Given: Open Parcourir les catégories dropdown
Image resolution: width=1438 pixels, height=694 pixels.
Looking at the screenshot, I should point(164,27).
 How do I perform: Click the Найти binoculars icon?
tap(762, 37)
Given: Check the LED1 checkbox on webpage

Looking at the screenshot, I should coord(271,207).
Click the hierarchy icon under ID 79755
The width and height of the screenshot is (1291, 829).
------------
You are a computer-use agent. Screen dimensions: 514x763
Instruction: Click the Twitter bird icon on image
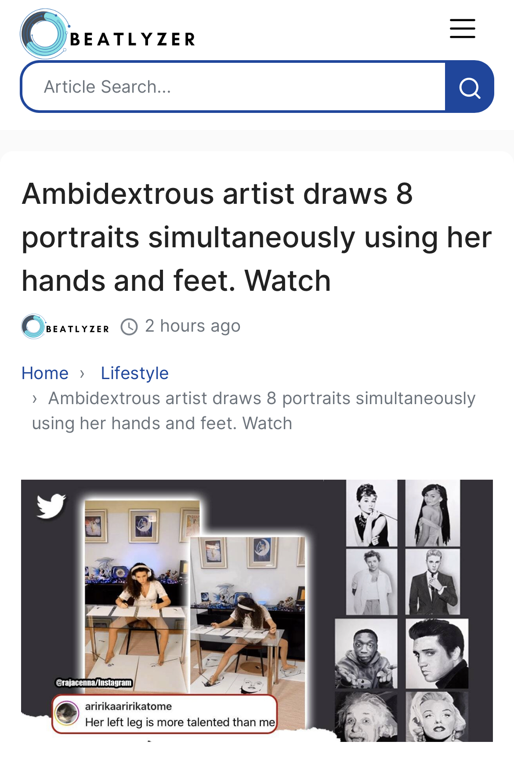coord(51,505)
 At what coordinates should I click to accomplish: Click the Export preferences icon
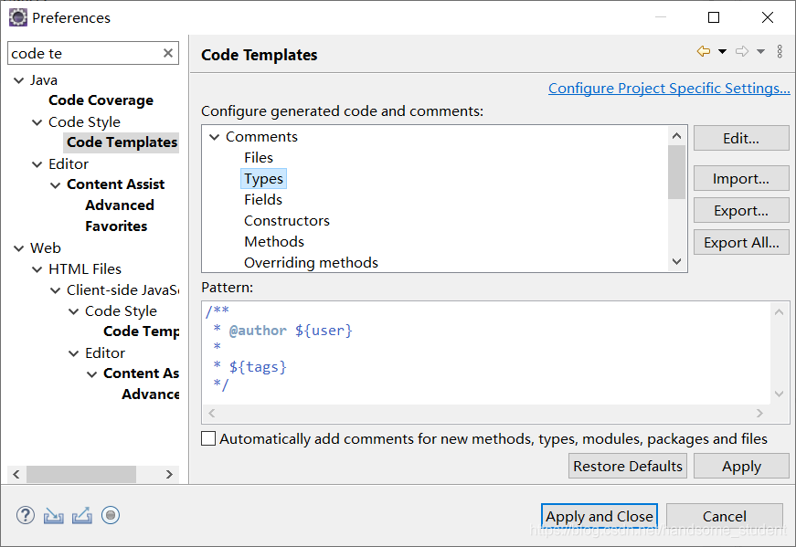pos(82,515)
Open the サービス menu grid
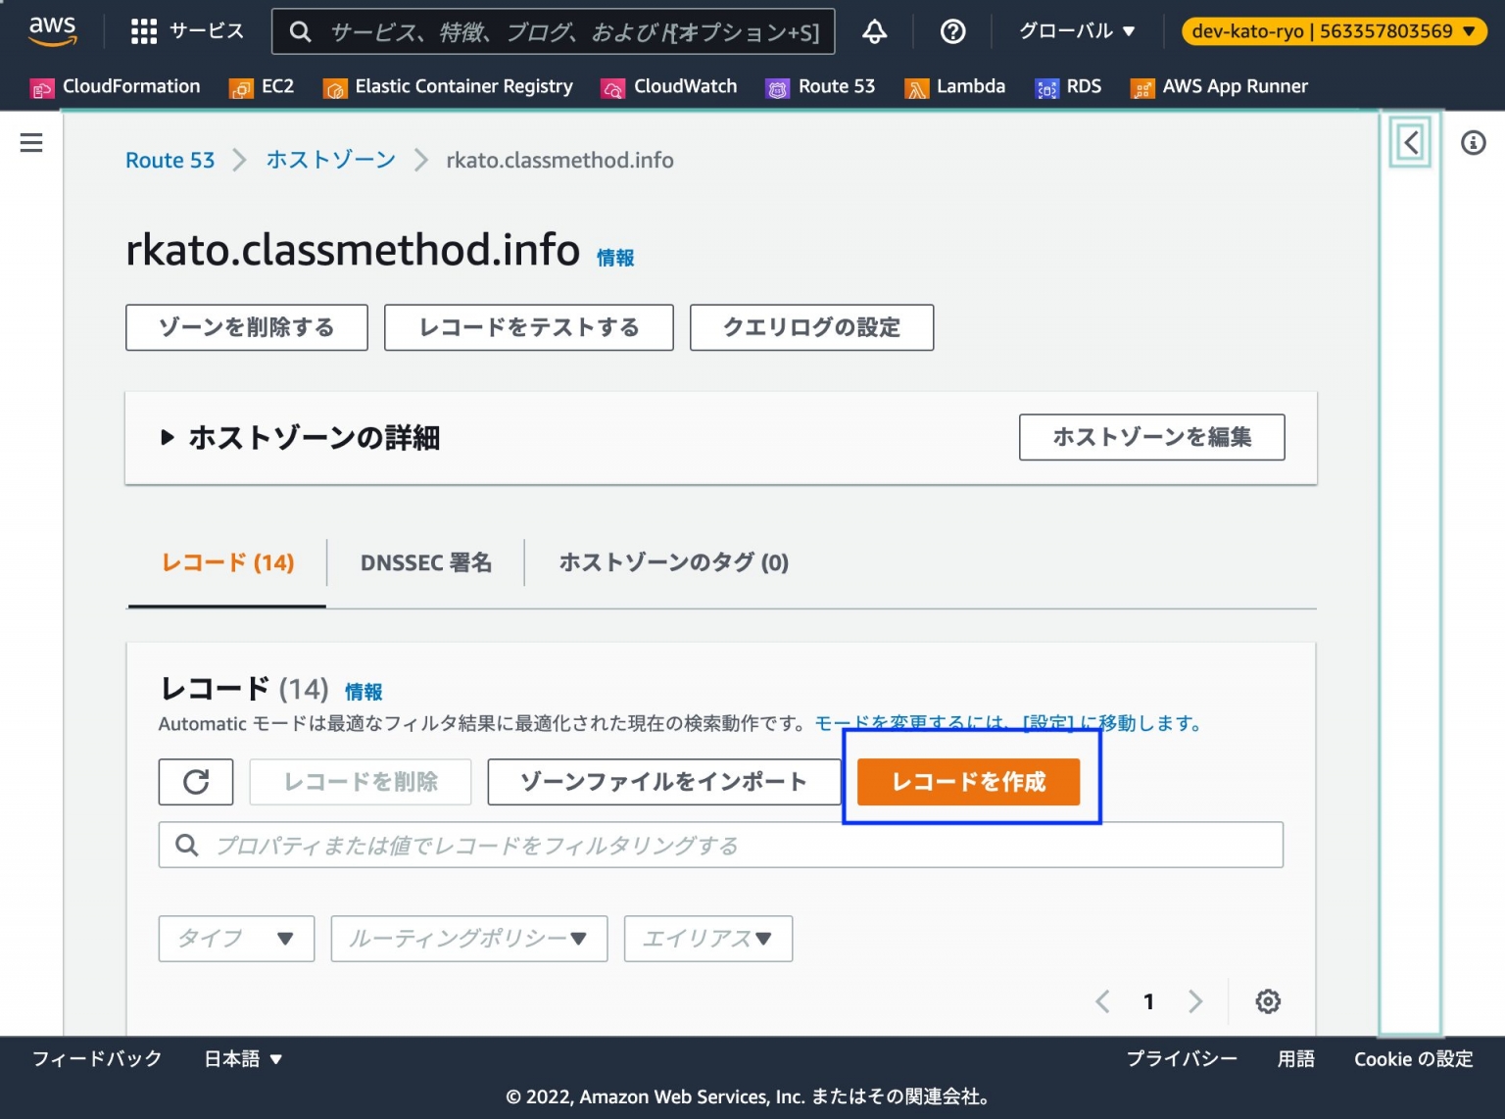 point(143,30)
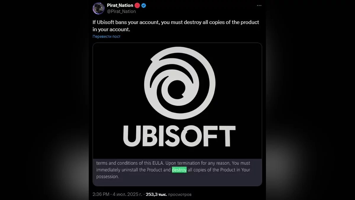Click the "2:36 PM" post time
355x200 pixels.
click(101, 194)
------------
> **Work to complete**
Everything from the line with "Given: Check the LED1 checkbox on webpage" through the line with "The width and" in the listing above must be retyped exactly, with nothing added.

> **Answer below**
Given: Check the LED1 checkbox on webpage

Looking at the screenshot, I should coord(271,207).
Click the hierarchy icon under ID 79755
The width and height of the screenshot is (1291, 829).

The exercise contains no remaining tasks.